Pleasure / December 2018

The Oenophile: Festive Drinks

The festive period and drinking go hand in hand. Christie’s Tim Triptree is here to ensure you imbibe the best.

A traditional Christmas is about classic wines, and it certainly helps to pair correctly with festive food. I was lucky enough to have lunch recently with a legend amongst wine aficionados, Christie’s Senior Consultant and author of Vintage Wine, Michael Broadbent MW, who admitted that even at 91-years-old, he still has Champagne each and every morning! With that in mind, what better start to Christmas morning than a glass of bubbles, perhaps even with a dash of freshly squeezed orange to make a Bucks Fizz (which Michael is very partial to and, he claims, will "ease you in gently" if you have over-indulged on Christmas Eve!), although the Champenois will probably disown me for suggesting adding orange juice to their fizz (but if you must, then choose a Brut Non-Vintage Champagne).

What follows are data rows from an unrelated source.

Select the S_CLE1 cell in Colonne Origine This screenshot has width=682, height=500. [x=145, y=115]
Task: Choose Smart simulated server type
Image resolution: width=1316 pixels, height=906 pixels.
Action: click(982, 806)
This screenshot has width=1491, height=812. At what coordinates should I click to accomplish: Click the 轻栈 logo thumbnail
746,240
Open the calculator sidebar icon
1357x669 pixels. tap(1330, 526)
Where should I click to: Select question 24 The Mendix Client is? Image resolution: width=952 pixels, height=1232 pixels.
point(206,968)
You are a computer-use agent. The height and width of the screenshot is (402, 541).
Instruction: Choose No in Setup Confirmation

One of my favourite Champagne houses is Louis Roederer due in a large part to their extremely talented winemaker, Jean-Baptiste Lécaillon who produces “gastronomic” Champagnes that are ideal with matching with food. I recommend their Louis Roederer Brut from the excellent 2012 vintage, made from 70% Pinot Noir and 30% Chardonnay, aged on lees for 4 years and with 9g/l dosage (the sugars added when the yeast sediments are removed at disgorgement) combining freshness, elegance and delicate aromas of citrus fruits, brioche and toasted almonds. Ideal food matching would be scrambled eggs with smoked salmon and fresh cracked black pepper -  a perfect start to Christmas morning! For a splurge, their recently released Cristal 2008 would be perfect choice: and please serve in a tulip shaped wine glass rather than flutes. Cristal 2008 is 60% Pinot Noir with 40% Chardonnay, aged for almost 9 years and with a slightly lower dosage of 7.5 g/l. A masterpiece of power yet with precision and elegance.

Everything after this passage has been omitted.